- [DOCUMENT EXCERPT]
((

I think it would be simpler to follow.
> + * a. Read pending_bytes, indicating the start of a new iteration to get device
> + *    data. Repeated read on pending_bytes at this stage should have no side
> + *    effects.
> + *    If pending_bytes == 0, the user application should not iterate to get data
> + *    for that device.
> + *    If pending_bytes > 0, perform the following steps.
Does (!pending_bytes) really means that the pre-copy migration is over
and the user app should stop iterating? I understand the device still
runs. We may have completed the migration at some point (pending_bytes
== 0) but for some reason the device resumes some activity and updates
some new dirty bits? Or is there any auto-transition from pre-copy to
stopped?
> + * b. Read data_offset, indicating that the vendor driver should make data
> + *    available through the data section. The vendor driver should return this
> + *    read operation only after data is available from (region + data_offset)
> + *    to (region + data_offset + data_size).
> + * c. Read data_size, which is the amount of data in bytes available through
> + *    the migration region.
> + *    Read on data_offset and data_size should return the offset and size of
> + *    the current buffer if the user application reads data_offset and
> + *    data_size more than once here.
> + * d. Read data_size bytes of data from (region + data_offset) from the
> + *    migration region.
> + * e. Process the data.
> + * f. Read pending_bytes, which indicates that the data from the previous
> + *    iteration has been read. If pending_bytes > 0, go to step b.
If I understand correctly this is a way for the userapp to ack the fact
it consumed the data_size, right? So only after f) pending_bytes -=
data_size, is that correct?

Sorry I am showing late on the review and have missed lots of
discussions. Just for my curiosity was a ring buffer considered at some
point with prod and cons index?

))

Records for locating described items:
((

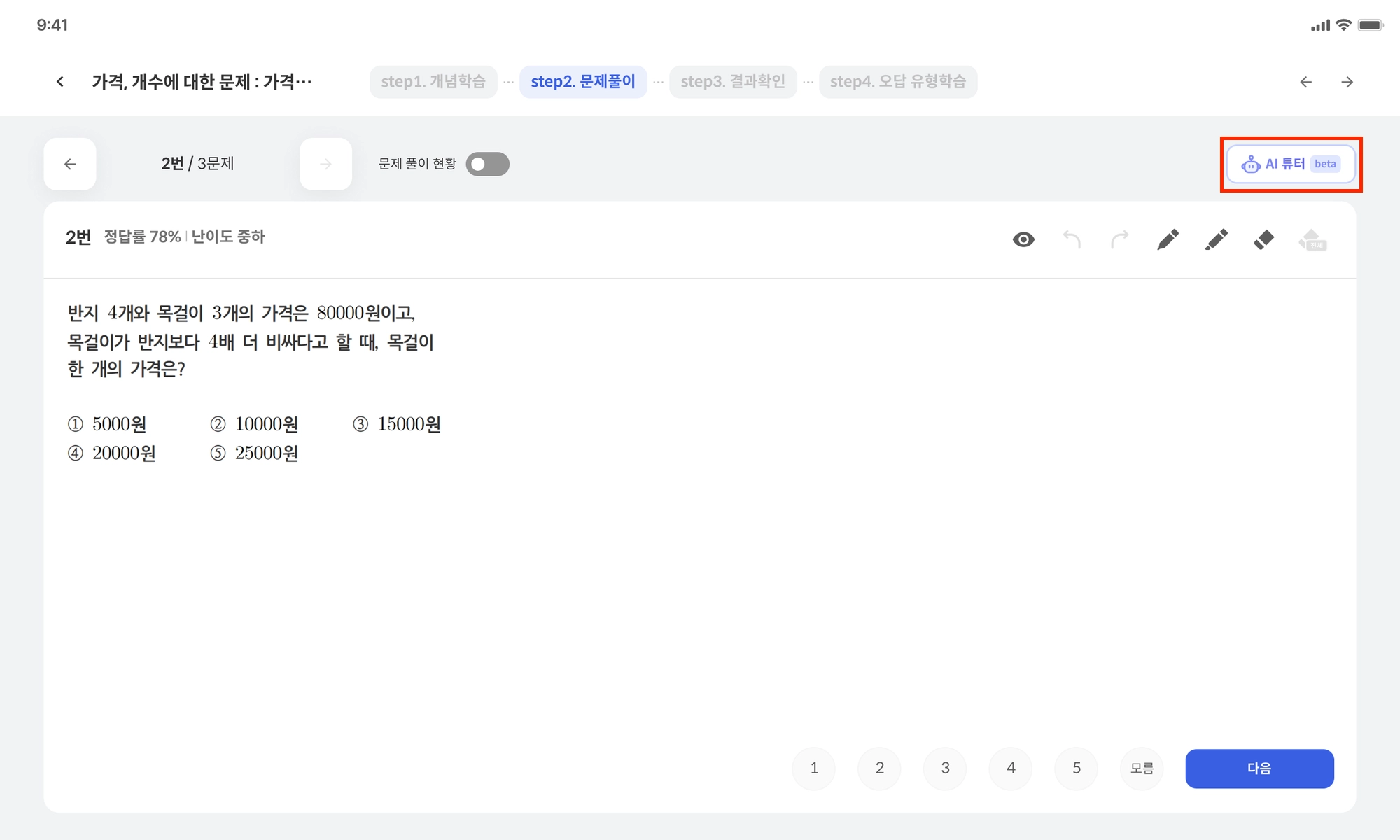Open step4. 오답 유형학습 tab
The width and height of the screenshot is (1400, 840).
[x=897, y=82]
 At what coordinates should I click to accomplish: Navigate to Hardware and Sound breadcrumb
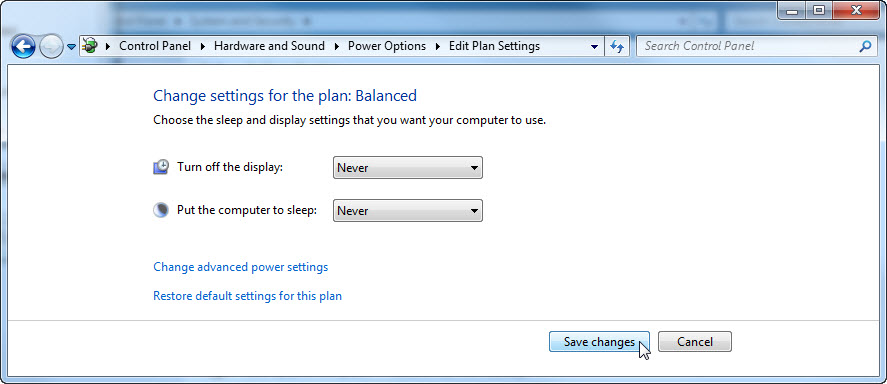tap(269, 46)
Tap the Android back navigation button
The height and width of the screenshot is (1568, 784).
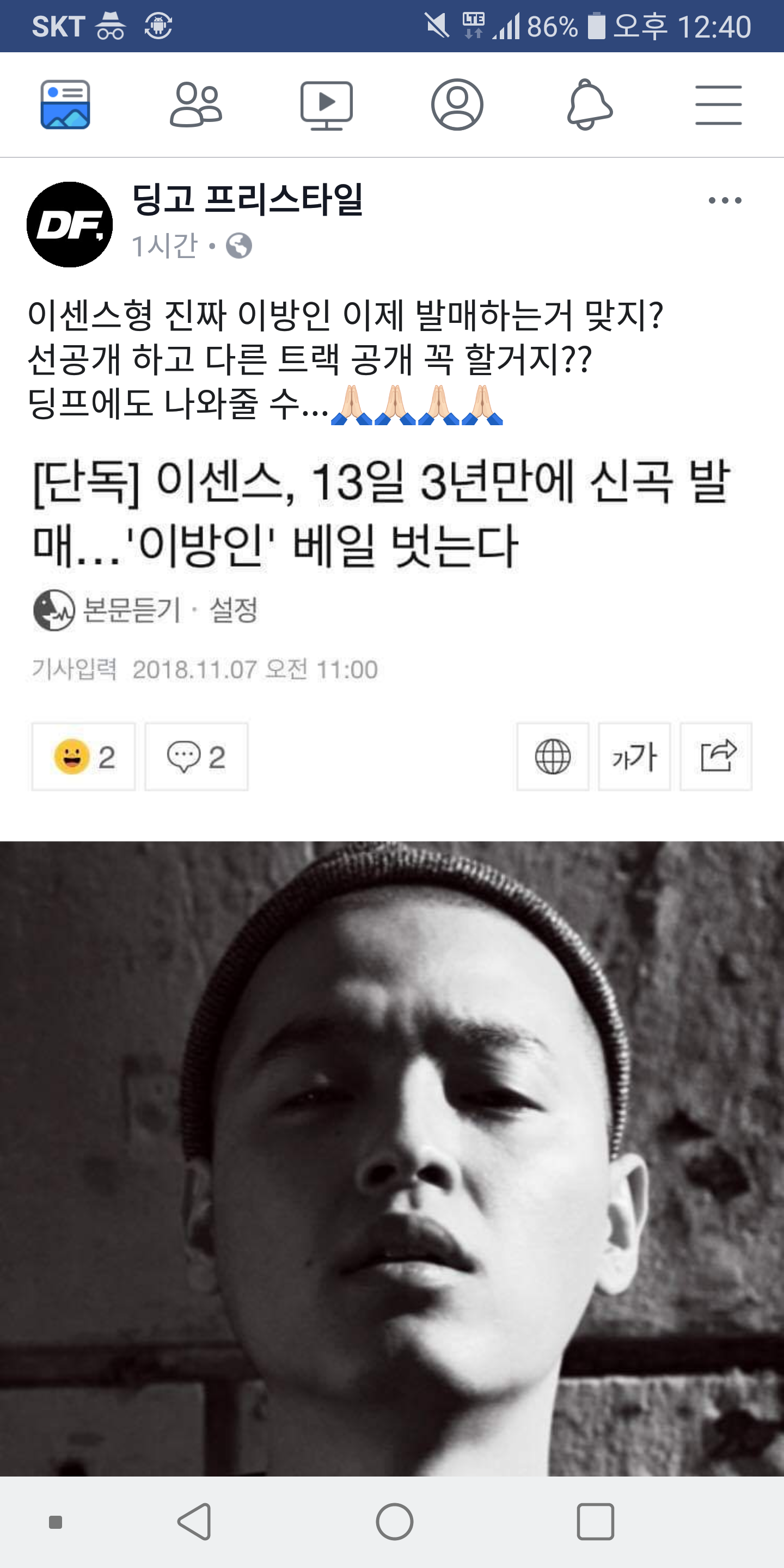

))

- [EXERCISE REQUIREMENTS]
**A)** Can you summarize the patch review in two sentences?
**B)** Repeat everything in the patch review from "Does (!pending_bytes) really" down to "available from (region + data_offset)".

- [SOLUTIONS TO THE EXERCISE]
**A)** The reviewer quotes steps for iterating to get device data (reading pending_bytes, data_offset and data_size, then reading and processing the data) and asks whether pending_bytes being 0 really means pre-copy migration is over, since the device still runs and might update new dirty bits. The reviewer also asks whether reading pending_bytes in step f is how the user app acknowledges consuming data_size, and whether a ring buffer with prod and cons index was ever considered.

**B)**
Does (!pending_bytes) really means that the pre-copy migration is over
and the user app should stop iterating? I understand the device still
runs. We may have completed the migration at some point (pending_bytes
== 0) but for some reason the device resumes some activity and updates
some new dirty bits? Or is there any auto-transition from pre-copy to
stopped?
> + * b. Read data_offset, indicating that the vendor driver should make data
> + *    available through the data section. The vendor driver should return this
> + *    read operation only after data is available from (region + data_offset)